> _Text passage_
--

HR KPIs (key performance indicators) are quantifiable metrics that measure the effectiveness of an organization’s human resources function. They track everything from how quickly you hire to how long employees stay, and they give HR teams the data they need to make strategic workforce decisions rather than relying on gut instinct.

For the first few years of building companies, I didn’t track HR metrics at all. I hired people, managed them as best I could, and dealt with problems as they came up. When someone quit, I’d scramble to replace them. When engagement felt low, I’d throw a team event at it. I had no data, no baselines, and no way to know whether anything I did worked.

That changed when I started working with HR professionals who showed me how a handful of well-chosen KPIs could transform how you manage people. Not 50 metrics on a bloated dashboard that nobody looks at. More like 10 or 12 that moved the needle and connected to real business outcomes. This article covers the HR KPIs I’ve personally found most valuable, organized by category, with honest commentary on which ones matter most and which ones are just noise.

Top HR KPIs Every Organization Should Track

HR KPIs fall into several categories: recruitment, retention and engagement, performance and development, and operational efficiency. The mistake I see most companies make is trying to track everything at once instead of focusing on the metrics that align with their current business priorities and stage of growth.

If you’re growing fast, recruitment KPIs should be your primary focus. If you’re dealing with high turnover, retention metrics are where you should spend your analytical energy. The best approach is to pick 8 to 12 KPIs that directly connect to your top talent management goals and track those consistently before expanding to a broader dashboard.

Employee Retention Rate: The KPI That Tells You the Most

If I could only track one HR KPI for the rest of my career, it would be retention rate. It’s the single best indicator of whether your organization is a place people want to stay. A high retention rate means you’re doing something right with compensation, culture, growth opportunities, and management quality. A declining retention rate is an early warning signal that something fundamental is broken.

I calculate retention rate as the number of employees who stayed through a period divided by the number at the start of that period, expressed as a percentage. Tracking this monthly and quarterly gives you trend data that’s far more useful than an annual snapshot. Annual retention numbers hide seasonal patterns and delayed effects of changes you’ve made.

--

> _Data below_
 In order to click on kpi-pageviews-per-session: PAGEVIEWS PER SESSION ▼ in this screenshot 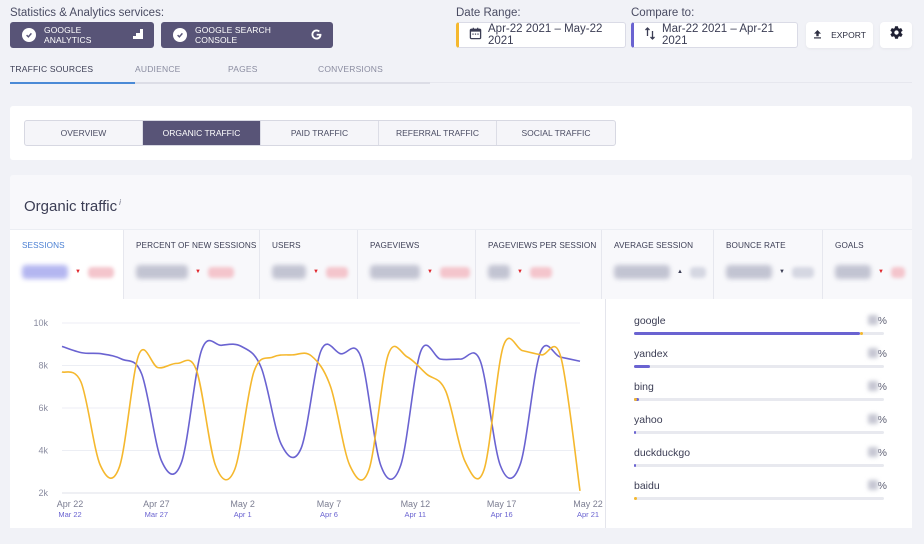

--

> _Aim of the task_
How does the HR KPIs text calculate employee retention rate?

> _Expected answer_
It divides the number of employees who stayed through a period by the number at the start of that period and expresses the result as a percentage.